If data is the new oil, too many CIOs are still stuck building barrels instead of businesses. Despite steady investment in data platforms and governance, many organizations still struggle to extract lasting value from their data. According to Barb Wixom, principal research scientist at MIT Sloan’s Center for Information Systems Research (CISR) and co-author of Data Is Everybody’s Business, the answer isn’t more tools or talent. It’s a mindset shift: treating data as a product, the way information businesses do. 

Wixom traces the roots of her recent research brief back more than 25 years, to her time teaching in the University of Virginia’s MS program in the Management of IT. “Several students, leaders from data-savvy companies, kept pressing for real-world practices they could model,” she recalls. “They wanted examples they could put into action, but often came up short looking at traditional industries.” Her advice was simple and catalytic: “Study organizations whose entire business runs on data. Watch what they do, and you’ll see the future.” That challenge sparked decades of investigation into how information businesses master data, and what every other enterprise can learn from them. 
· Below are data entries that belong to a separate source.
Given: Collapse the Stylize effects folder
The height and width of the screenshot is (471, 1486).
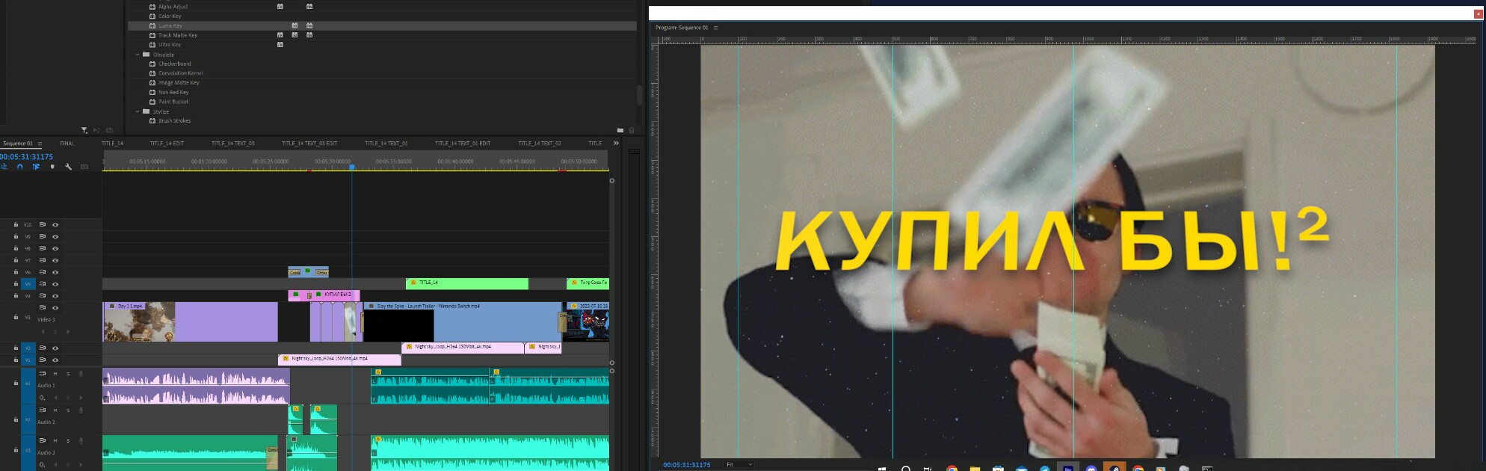Looking at the screenshot, I should coord(138,111).
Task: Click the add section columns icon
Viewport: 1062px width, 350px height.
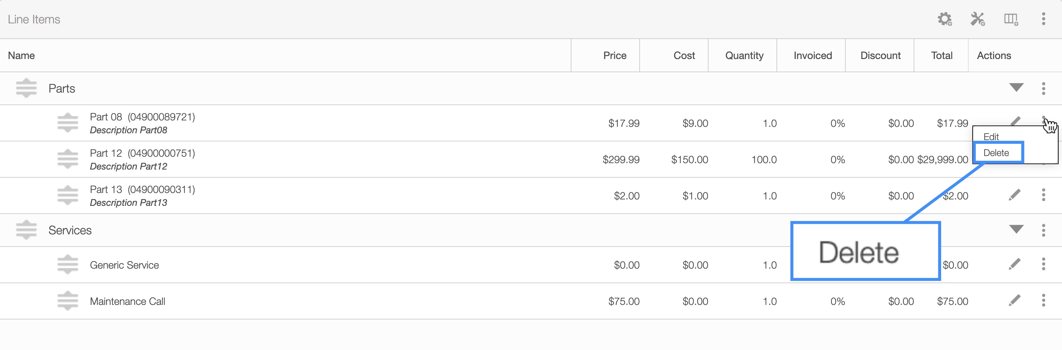Action: 1010,19
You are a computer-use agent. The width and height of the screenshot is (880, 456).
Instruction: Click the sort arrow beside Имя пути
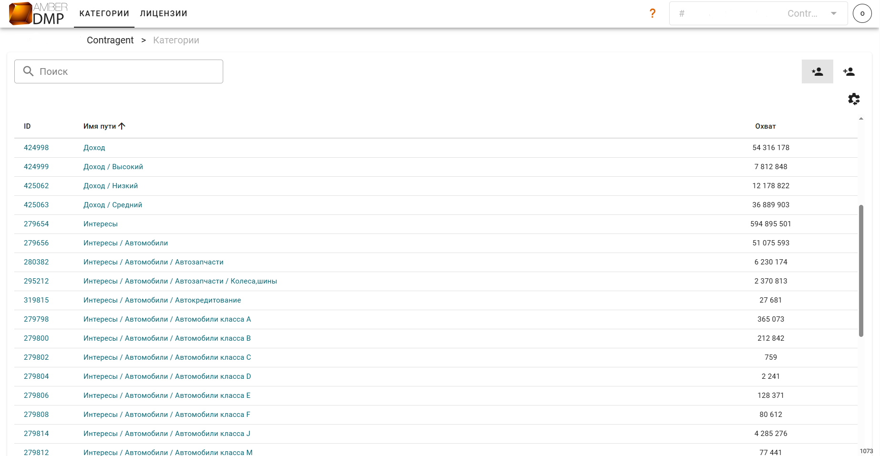pyautogui.click(x=122, y=126)
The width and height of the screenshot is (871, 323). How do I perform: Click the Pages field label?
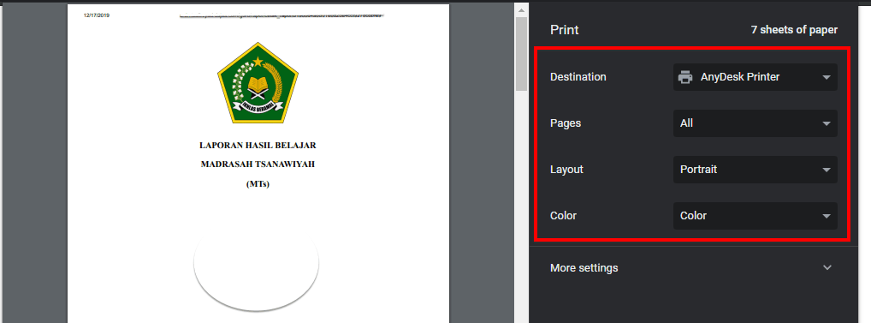tap(566, 123)
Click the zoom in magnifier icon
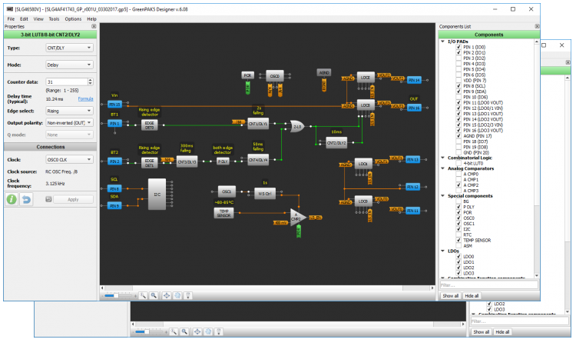Viewport: 576px width, 346px height. click(143, 295)
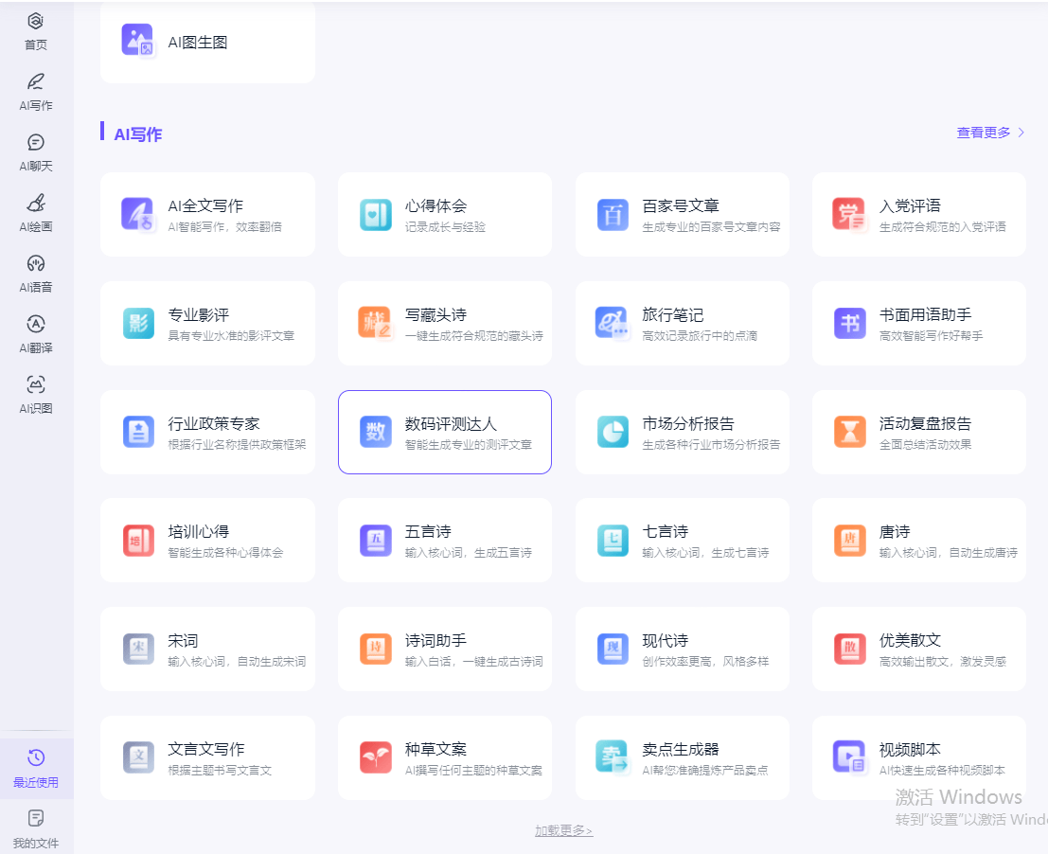Open the 写藏头诗 poem card

tap(444, 323)
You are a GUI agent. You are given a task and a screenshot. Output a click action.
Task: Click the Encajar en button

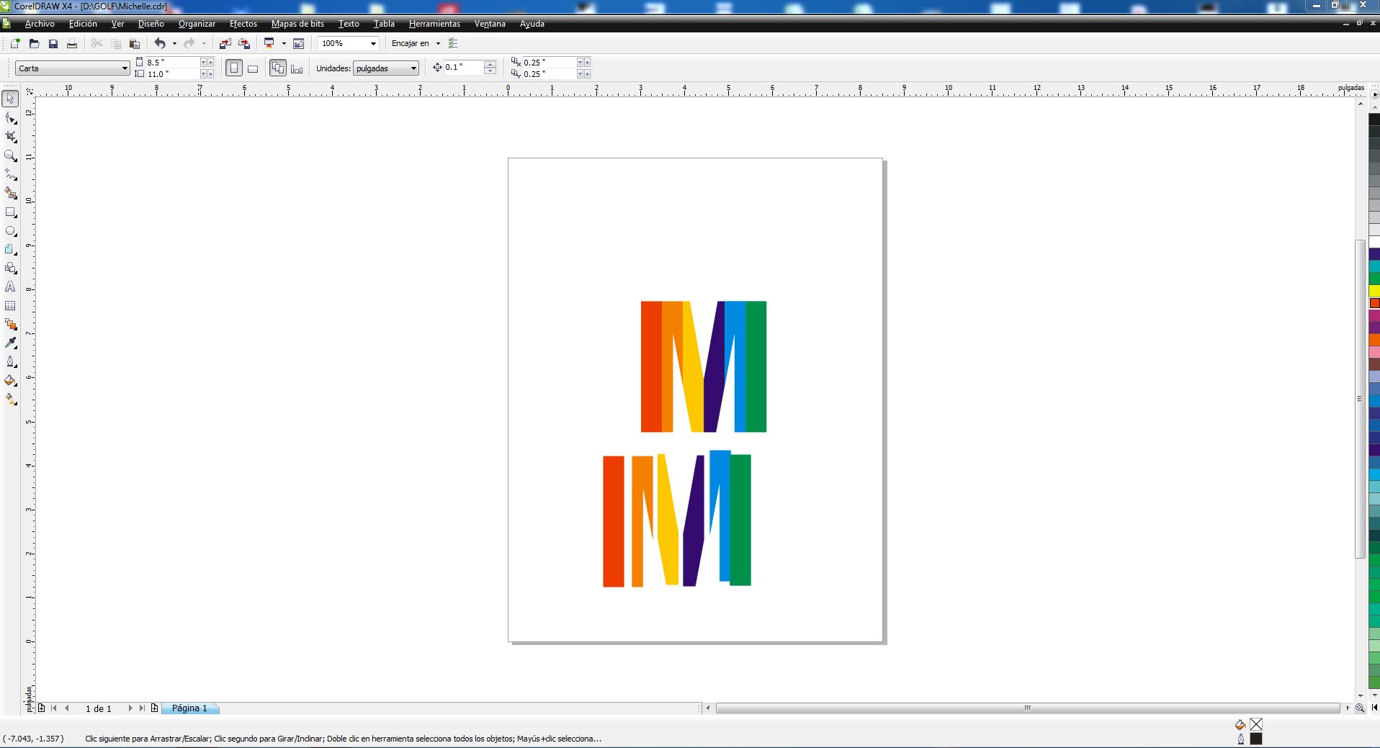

The case for managing data like a product 

In information businesses like comScore or LexisNexis, data isn’t just an input, it is the product. These companies succeed by creating reusable, scalable data assets, building solutions around them and monetizing the duo. “[In information businesses] you’ve always had owners for both the data asset and the solution,” Wixom explains. “They’re core strategic resources; these companies treat them as such.”